Extracted data entries:
______________________________
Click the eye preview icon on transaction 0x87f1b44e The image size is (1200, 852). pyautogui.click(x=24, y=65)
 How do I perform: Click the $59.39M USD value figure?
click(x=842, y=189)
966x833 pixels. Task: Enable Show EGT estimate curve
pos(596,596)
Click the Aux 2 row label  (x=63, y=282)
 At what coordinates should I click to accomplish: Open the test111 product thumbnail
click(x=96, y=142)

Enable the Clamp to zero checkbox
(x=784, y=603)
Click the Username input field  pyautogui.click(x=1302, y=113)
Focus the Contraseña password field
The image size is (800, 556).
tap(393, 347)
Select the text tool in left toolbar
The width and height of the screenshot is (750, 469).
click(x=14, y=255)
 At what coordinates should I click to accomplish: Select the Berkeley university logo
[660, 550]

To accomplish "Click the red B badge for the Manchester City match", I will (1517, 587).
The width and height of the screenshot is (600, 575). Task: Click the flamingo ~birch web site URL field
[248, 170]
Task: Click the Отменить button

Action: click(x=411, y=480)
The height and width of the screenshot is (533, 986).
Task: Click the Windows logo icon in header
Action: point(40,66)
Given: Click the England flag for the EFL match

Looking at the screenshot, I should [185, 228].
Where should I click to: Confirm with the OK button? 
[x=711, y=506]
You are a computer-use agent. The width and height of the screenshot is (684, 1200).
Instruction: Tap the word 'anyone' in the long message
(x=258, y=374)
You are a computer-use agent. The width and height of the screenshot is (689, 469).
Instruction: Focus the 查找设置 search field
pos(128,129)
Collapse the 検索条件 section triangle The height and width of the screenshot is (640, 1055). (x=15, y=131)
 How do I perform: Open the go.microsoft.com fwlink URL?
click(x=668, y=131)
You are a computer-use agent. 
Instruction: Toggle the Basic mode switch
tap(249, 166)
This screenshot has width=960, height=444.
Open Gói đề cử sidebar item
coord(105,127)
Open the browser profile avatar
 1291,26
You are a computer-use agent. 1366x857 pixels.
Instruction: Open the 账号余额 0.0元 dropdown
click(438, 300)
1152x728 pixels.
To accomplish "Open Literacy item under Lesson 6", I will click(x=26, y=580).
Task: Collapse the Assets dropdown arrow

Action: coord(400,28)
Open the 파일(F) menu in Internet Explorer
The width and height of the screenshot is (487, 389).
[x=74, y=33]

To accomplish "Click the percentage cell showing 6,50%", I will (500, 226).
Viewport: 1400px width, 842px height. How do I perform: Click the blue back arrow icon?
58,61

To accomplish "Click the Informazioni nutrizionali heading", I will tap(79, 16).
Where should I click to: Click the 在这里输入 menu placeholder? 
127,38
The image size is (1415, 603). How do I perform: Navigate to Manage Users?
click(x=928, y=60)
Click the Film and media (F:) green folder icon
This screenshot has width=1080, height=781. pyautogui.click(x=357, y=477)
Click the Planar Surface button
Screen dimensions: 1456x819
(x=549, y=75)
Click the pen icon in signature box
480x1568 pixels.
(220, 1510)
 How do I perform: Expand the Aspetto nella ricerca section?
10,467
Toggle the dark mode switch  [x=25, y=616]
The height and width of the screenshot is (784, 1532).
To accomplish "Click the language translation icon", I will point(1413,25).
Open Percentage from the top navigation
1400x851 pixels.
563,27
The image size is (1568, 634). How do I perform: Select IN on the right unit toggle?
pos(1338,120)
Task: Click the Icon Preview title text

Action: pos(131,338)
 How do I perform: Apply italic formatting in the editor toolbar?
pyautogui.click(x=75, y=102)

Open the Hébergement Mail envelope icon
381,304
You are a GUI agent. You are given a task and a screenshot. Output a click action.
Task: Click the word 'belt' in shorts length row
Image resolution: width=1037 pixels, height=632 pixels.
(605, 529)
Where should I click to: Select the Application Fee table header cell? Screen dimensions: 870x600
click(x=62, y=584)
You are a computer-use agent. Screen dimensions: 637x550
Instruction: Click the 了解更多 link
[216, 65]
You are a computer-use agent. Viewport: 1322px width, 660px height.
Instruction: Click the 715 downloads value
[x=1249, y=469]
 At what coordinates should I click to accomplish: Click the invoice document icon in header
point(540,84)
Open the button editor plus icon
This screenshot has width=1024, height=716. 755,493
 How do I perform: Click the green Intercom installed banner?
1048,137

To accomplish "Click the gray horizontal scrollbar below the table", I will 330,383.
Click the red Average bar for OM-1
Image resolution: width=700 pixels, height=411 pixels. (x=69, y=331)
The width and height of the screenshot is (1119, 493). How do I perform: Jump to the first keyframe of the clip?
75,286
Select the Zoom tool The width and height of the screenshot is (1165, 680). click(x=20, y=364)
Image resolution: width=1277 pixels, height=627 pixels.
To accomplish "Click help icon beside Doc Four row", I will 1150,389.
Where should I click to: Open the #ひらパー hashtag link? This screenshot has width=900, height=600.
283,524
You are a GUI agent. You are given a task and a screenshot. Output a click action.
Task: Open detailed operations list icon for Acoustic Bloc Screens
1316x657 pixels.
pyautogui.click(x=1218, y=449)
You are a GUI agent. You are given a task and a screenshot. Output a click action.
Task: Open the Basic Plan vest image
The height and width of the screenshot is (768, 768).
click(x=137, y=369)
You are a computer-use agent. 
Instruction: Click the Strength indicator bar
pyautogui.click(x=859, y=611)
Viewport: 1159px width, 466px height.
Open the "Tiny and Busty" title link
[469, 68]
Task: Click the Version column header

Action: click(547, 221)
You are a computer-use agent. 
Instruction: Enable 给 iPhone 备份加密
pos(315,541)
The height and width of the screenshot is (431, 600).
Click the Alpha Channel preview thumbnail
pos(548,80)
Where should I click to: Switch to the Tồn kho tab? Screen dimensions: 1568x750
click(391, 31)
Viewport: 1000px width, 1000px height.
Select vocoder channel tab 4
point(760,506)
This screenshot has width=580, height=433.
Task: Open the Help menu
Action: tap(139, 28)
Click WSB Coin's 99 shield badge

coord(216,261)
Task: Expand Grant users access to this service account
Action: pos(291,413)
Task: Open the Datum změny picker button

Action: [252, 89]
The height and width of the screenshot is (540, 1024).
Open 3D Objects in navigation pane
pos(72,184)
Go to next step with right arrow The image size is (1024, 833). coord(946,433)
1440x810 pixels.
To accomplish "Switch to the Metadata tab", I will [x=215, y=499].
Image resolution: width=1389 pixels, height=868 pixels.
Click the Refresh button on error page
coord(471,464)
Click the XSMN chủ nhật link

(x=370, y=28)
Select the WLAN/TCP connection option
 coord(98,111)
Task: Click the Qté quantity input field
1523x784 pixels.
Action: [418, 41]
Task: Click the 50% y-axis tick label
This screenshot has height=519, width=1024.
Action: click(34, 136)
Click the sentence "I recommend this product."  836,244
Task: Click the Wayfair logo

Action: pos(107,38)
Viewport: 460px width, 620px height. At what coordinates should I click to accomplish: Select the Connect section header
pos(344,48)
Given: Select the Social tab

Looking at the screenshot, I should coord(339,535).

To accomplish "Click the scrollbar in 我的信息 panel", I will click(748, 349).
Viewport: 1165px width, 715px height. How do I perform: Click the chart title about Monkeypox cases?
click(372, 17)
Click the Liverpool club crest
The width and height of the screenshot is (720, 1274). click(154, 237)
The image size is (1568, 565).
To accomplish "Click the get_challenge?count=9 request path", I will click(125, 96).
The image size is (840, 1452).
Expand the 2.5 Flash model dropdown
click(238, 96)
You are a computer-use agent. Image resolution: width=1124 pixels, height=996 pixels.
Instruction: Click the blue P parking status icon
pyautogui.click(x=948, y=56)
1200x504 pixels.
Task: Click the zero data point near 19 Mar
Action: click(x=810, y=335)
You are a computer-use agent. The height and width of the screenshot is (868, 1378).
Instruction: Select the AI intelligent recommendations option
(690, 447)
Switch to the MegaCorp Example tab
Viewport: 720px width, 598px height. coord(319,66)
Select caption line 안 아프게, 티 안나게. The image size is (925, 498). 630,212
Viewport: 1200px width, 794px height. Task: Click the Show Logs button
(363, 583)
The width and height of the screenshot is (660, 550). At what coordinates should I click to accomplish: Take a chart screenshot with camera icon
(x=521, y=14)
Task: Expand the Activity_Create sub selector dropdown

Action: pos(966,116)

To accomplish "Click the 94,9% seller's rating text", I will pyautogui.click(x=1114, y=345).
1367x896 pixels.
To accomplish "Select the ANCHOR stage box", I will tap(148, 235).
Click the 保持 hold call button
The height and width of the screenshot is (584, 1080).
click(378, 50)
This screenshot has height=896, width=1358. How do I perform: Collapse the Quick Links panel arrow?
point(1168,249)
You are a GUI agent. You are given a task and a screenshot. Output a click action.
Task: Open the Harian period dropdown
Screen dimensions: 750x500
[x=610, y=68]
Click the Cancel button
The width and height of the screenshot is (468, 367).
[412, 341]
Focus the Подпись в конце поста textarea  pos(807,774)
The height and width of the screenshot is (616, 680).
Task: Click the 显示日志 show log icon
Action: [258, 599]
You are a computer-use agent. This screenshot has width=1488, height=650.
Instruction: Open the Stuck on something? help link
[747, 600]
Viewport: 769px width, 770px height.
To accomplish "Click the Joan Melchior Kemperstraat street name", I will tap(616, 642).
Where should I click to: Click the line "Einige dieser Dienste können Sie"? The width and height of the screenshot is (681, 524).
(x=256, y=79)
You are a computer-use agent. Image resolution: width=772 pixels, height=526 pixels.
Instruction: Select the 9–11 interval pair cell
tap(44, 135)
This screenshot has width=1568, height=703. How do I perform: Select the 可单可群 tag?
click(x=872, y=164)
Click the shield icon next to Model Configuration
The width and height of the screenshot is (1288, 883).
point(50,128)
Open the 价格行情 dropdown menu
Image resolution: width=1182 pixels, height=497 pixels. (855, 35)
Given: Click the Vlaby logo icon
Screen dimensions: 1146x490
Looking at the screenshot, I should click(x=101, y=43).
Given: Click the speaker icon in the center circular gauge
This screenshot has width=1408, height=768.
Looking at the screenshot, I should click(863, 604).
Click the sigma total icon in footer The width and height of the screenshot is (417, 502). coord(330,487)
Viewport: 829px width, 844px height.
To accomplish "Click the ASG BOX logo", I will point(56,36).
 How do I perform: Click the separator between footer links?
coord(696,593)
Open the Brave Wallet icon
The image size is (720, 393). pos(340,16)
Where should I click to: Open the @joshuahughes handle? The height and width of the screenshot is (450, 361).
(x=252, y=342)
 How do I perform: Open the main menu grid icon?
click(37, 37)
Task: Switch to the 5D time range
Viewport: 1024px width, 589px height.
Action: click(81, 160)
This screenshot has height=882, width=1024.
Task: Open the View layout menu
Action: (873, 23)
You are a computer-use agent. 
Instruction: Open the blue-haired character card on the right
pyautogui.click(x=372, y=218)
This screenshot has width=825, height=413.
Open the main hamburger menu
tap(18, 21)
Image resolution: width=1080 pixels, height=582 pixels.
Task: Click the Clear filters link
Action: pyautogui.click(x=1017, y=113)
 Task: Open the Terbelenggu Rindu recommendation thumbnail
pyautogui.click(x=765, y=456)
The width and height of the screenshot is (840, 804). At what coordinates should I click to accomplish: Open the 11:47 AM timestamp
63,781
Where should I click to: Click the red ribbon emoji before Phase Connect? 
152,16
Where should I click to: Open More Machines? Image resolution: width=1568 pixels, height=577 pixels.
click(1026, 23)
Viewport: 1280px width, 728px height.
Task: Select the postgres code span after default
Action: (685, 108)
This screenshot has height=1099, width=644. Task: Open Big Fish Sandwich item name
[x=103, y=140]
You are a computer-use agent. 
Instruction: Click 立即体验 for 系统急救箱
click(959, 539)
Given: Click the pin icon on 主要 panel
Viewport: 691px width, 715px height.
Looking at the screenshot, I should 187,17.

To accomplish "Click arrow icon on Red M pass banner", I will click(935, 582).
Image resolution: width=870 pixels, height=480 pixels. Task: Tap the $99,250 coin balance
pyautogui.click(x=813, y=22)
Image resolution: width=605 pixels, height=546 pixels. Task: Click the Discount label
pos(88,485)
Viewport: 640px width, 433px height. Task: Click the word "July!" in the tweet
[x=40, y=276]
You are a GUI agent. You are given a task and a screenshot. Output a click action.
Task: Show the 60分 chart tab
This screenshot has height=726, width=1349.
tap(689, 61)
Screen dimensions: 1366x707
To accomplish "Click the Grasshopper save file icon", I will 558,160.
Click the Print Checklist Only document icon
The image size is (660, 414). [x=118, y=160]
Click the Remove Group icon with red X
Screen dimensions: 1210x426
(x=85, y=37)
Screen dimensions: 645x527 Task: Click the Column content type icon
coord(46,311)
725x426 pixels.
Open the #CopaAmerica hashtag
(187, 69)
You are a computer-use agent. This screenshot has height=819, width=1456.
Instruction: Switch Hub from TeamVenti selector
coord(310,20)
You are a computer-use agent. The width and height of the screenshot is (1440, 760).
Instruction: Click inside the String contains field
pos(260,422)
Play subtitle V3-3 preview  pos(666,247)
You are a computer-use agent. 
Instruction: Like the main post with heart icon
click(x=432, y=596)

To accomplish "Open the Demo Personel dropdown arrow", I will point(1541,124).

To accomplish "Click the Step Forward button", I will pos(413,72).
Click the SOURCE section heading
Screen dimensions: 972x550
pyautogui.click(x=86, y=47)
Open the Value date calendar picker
______________________________
All lines in the data above from the one with "Instruction: Select the 9–11" through the one with "This screenshot has width=825, height=413." must be repeated exactly, and no others.

#### SOLUTION TO THE PROBLEM:
Instruction: Select the 9–11 interval pair cell
tap(44, 135)
This screenshot has width=1568, height=703. How do I perform: Select the 可单可群 tag?
click(x=872, y=164)
Click the shield icon next to Model Configuration
The width and height of the screenshot is (1288, 883).
point(50,128)
Open the 价格行情 dropdown menu
Image resolution: width=1182 pixels, height=497 pixels. (855, 35)
Given: Click the Vlaby logo icon
Screen dimensions: 1146x490
Looking at the screenshot, I should click(x=101, y=43).
Given: Click the speaker icon in the center circular gauge
This screenshot has width=1408, height=768.
Looking at the screenshot, I should click(863, 604).
Click the sigma total icon in footer The width and height of the screenshot is (417, 502). coord(330,487)
Viewport: 829px width, 844px height.
To accomplish "Click the ASG BOX logo", I will point(56,36).
 How do I perform: Click the separator between footer links?
coord(696,593)
Open the Brave Wallet icon
The image size is (720, 393). pos(340,16)
Where should I click to: Open the @joshuahughes handle? The height and width of the screenshot is (450, 361).
(x=252, y=342)
 How do I perform: Open the main menu grid icon?
click(37, 37)
Task: Switch to the 5D time range
Viewport: 1024px width, 589px height.
Action: click(81, 160)
This screenshot has height=882, width=1024.
Task: Open the View layout menu
Action: (873, 23)
You are a computer-use agent. 
Instruction: Open the blue-haired character card on the right
pyautogui.click(x=372, y=218)
This screenshot has width=825, height=413.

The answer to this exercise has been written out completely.